Yang-xin-xue keli exerts therapeutic effects regulating mitochondrial homeostasis and function in doxorubicin-induced rat heart failure.

Heart failure, especially chronic heart failure, is generally induced by the accumulation of reactive oxygen species (ROS), as well as the subsequent loss of mitochondrial permeability transition pore (mPTP) openings and pathological mitochondrial dysfunction. Herein, we explored the therapeutic effects of the Chinese medicine Yangxin Keli (YXXKL) on chronic heart failure and its underlying working mechanism.
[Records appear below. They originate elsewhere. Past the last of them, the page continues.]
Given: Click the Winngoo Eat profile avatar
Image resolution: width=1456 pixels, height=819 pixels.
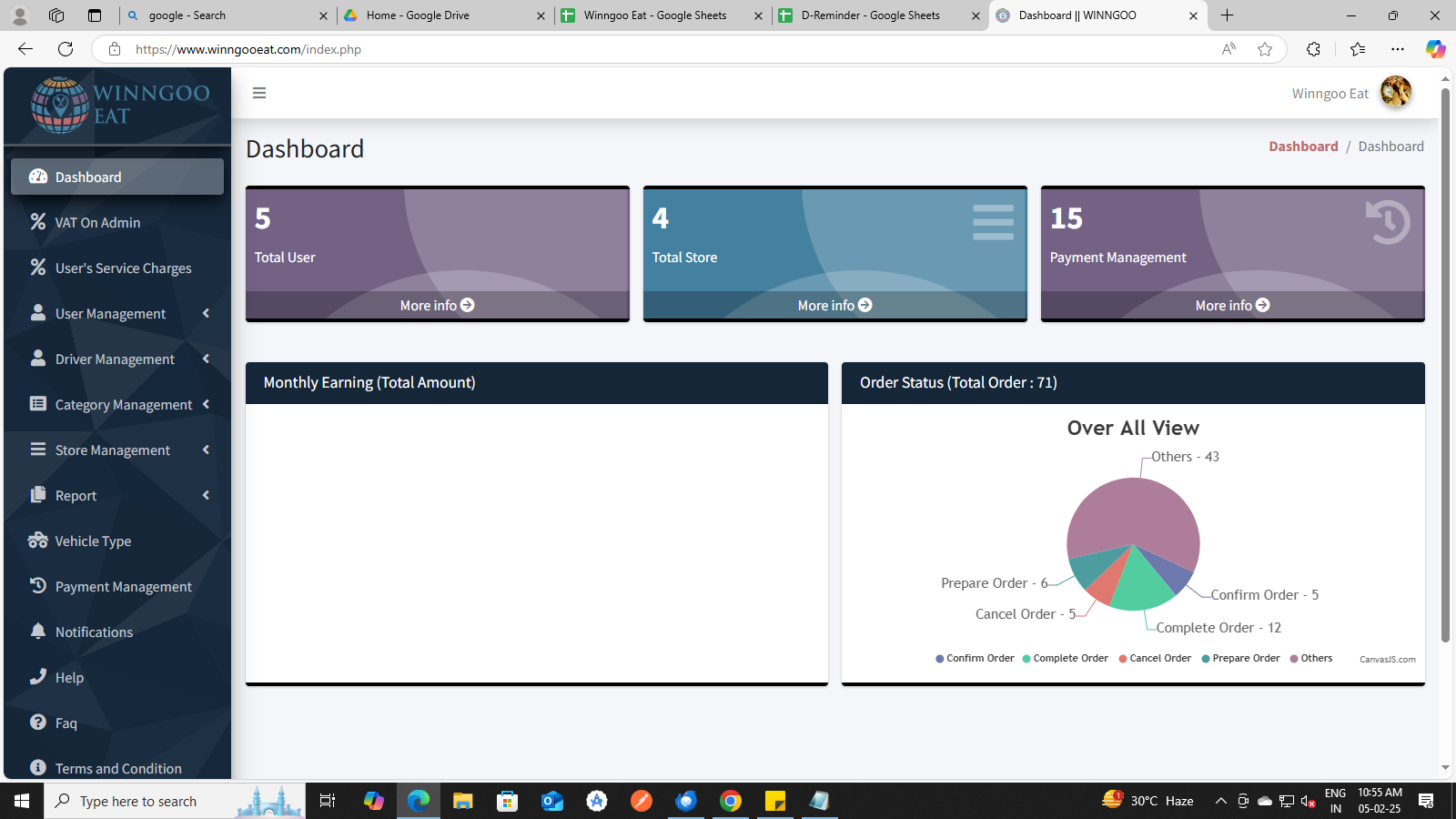Looking at the screenshot, I should pyautogui.click(x=1395, y=92).
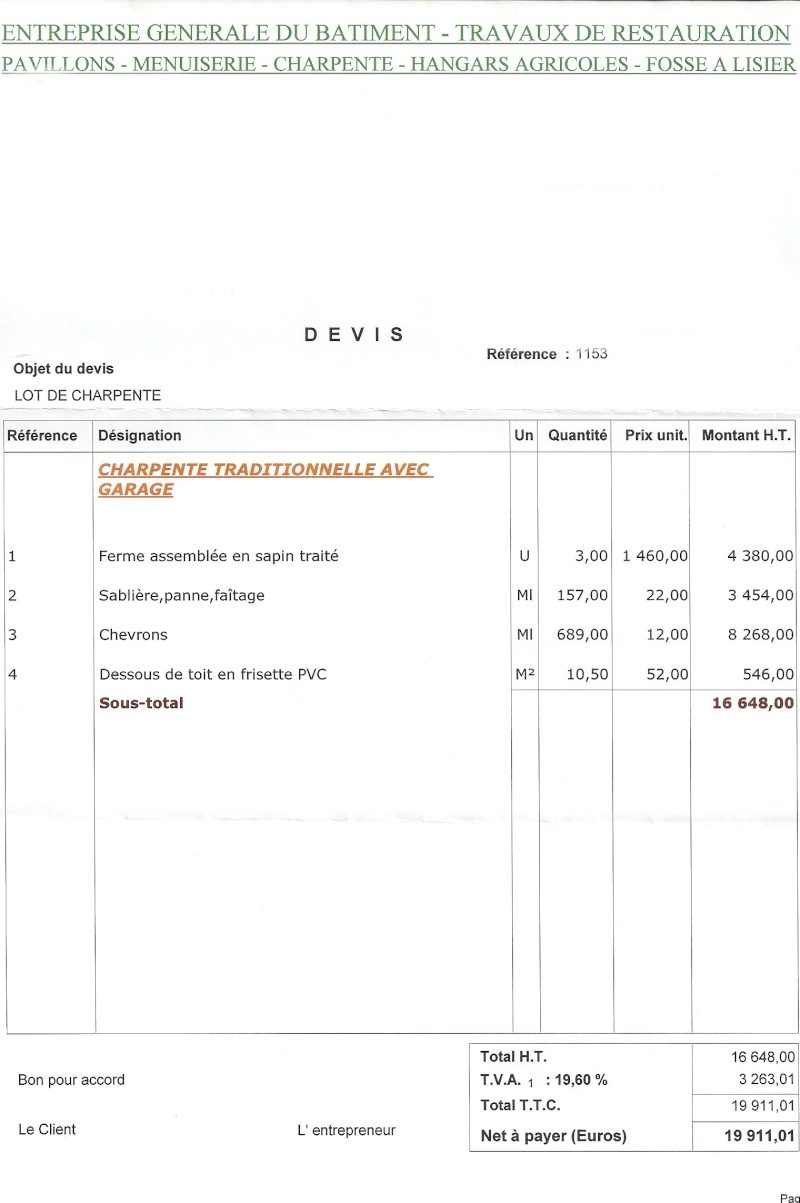This screenshot has width=800, height=1203.
Task: Click the LOT DE CHARPENTE text
Action: tap(87, 395)
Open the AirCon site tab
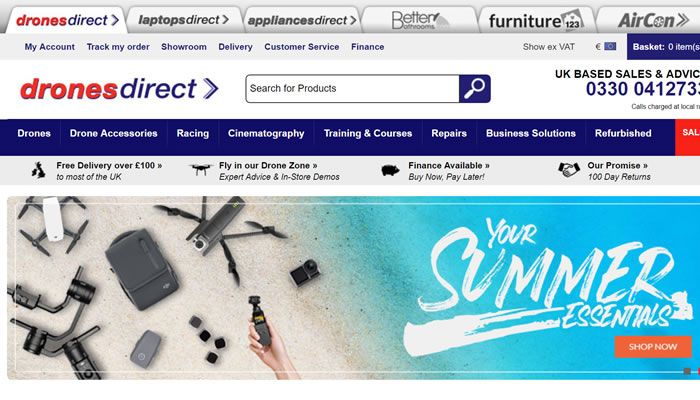 651,20
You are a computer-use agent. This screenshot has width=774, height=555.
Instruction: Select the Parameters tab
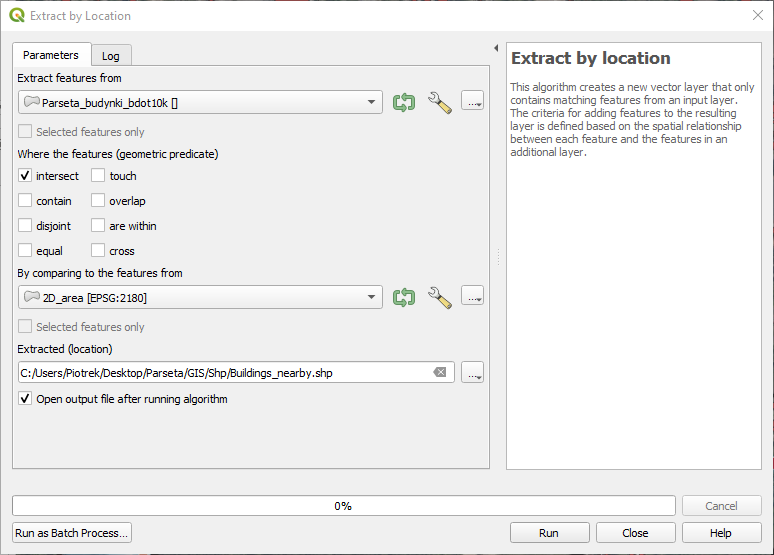pos(51,55)
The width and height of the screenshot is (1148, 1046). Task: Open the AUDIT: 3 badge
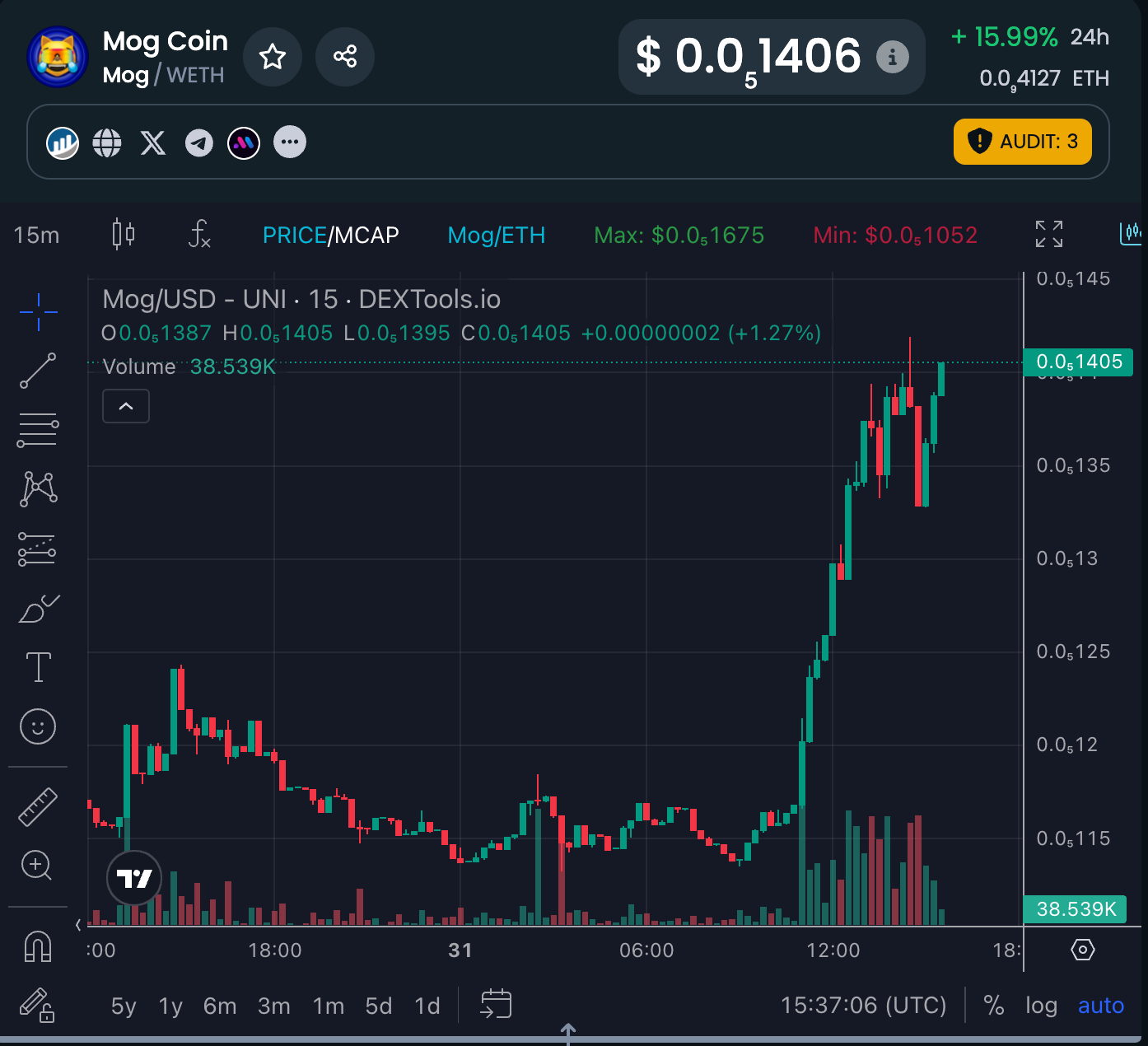click(1022, 142)
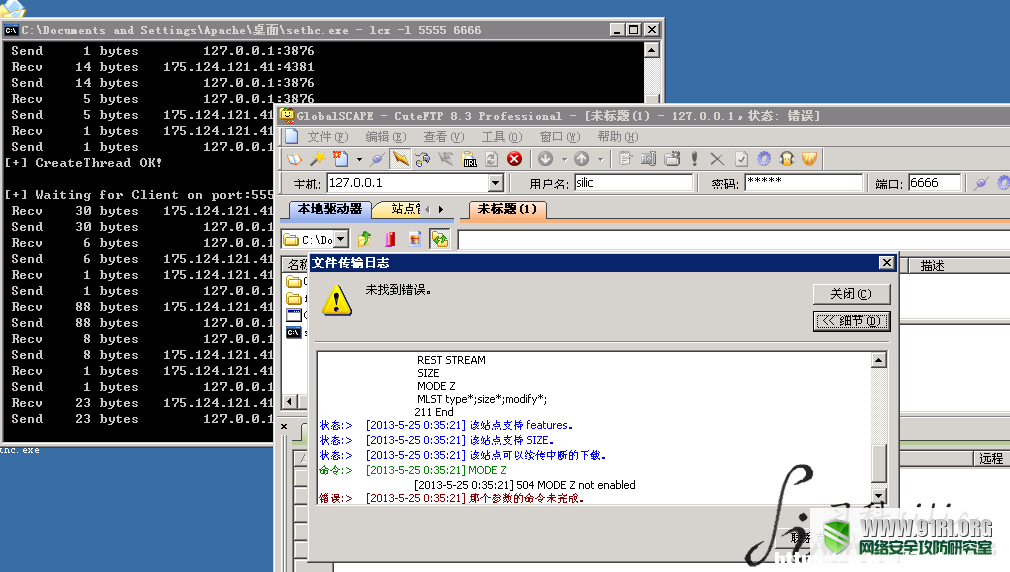Click the refresh local folder icon
Image resolution: width=1010 pixels, height=572 pixels.
pos(440,240)
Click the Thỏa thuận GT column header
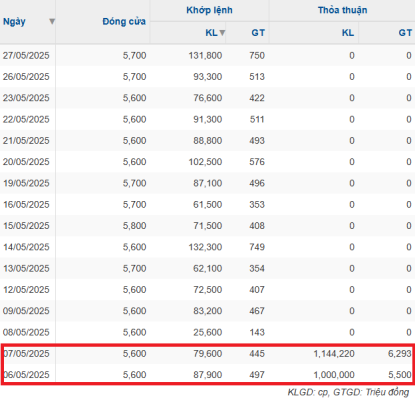 coord(405,33)
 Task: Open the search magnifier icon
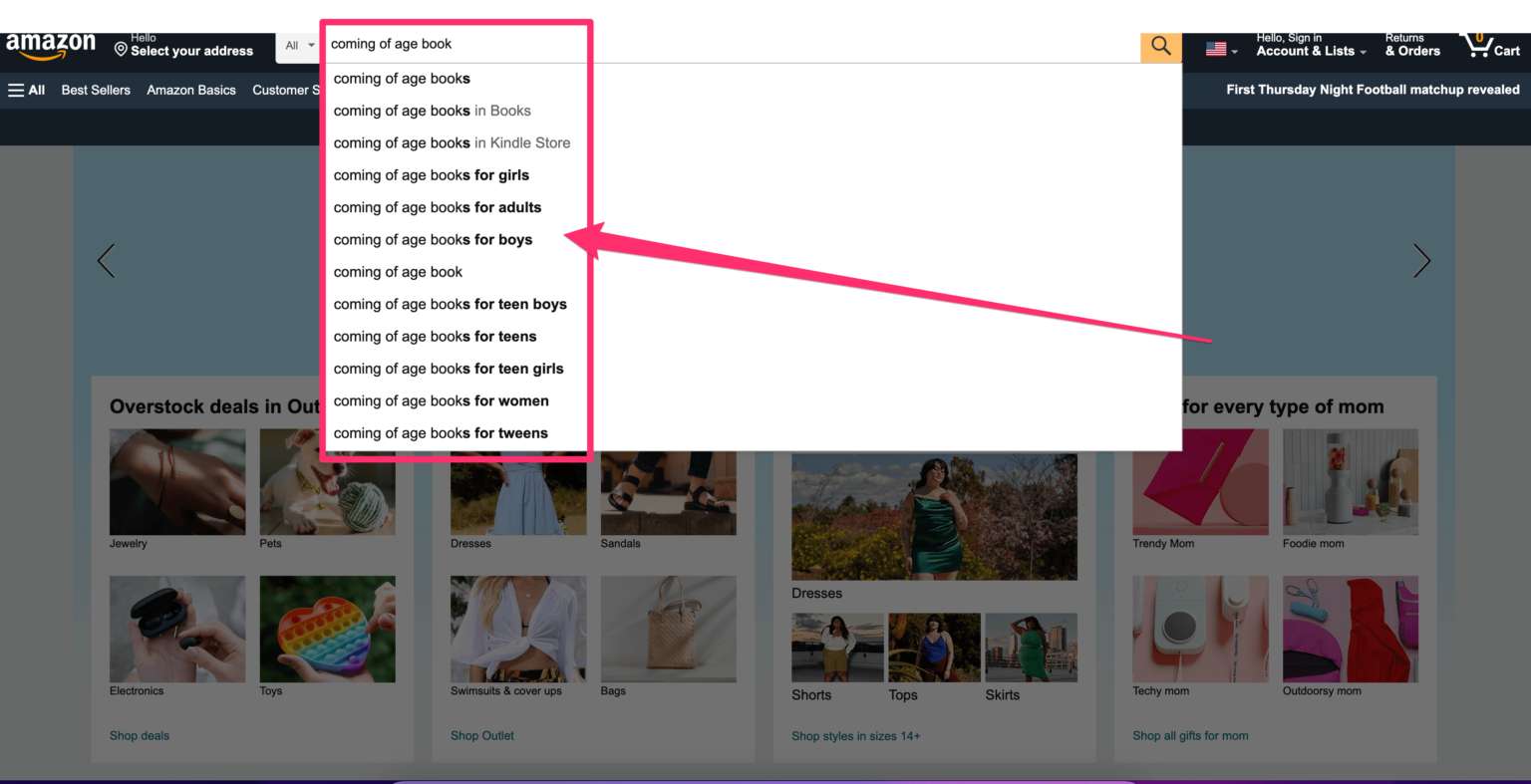1159,46
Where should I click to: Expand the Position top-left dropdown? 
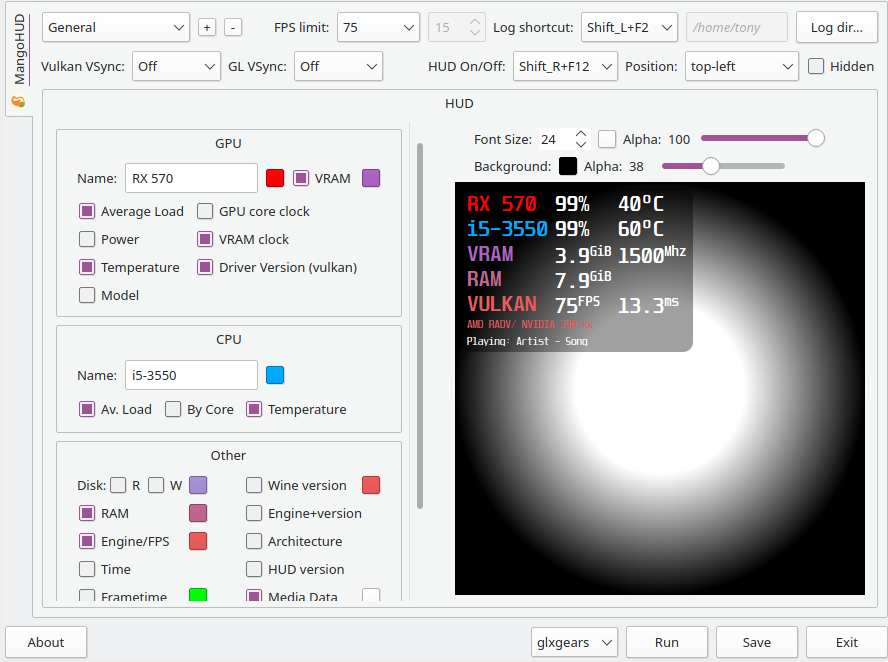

To mimic oxidative stress-induced chronic heart failure, a rat heart failure model was induced by the administration of DOX. Transthoracic echocardiography was performed to confirm the successful establishment of the heart failure model by observing significantly decreased cardiac function in the rats. Mitochondrial membrane potential, function, and ATP synthesis activity were measured after YXXKL was employed. The administration of YXXKL not only significantly improved cardiac function but also reversed the myocardium loss and fibrosis induced via DOX. Moreover, the administration of YXXKL also increased ATP synthesis and mitochondrial DNA mass in left ventricular tissues, which indicated that mitochondria may be a key target of YXXKL. Thus, we employed rat cardiomyocyte H9c2 and primary rat cardiac myocytes (RCMs) to induce oxidative stress-induced myocardial injury via DOX treatment. YXXKL-medicated serum promoted cell proliferation, which was inhibited by the addition of IC30 DOX, and the serum also inhibited cell apoptosis, which was promoted by the addition of IC50 DOX. YXKL-medicated serum was able to scavenge ROS and maintain the mitochondrial membrane potential as well as promote mitochondrial function, including the promotion of ATP synthesis, mitochondrial DNA mass, and transcriptional activity. Furthermore, we also observed that YXXKL-medicated serum inhibited DOX-induced autophagy/mitophagy by scavenging ROS. Taken together, we conclude that YXXKLI may exert therapeutic effects on oxidative stress-related heart failure via the regulation of mitochondria.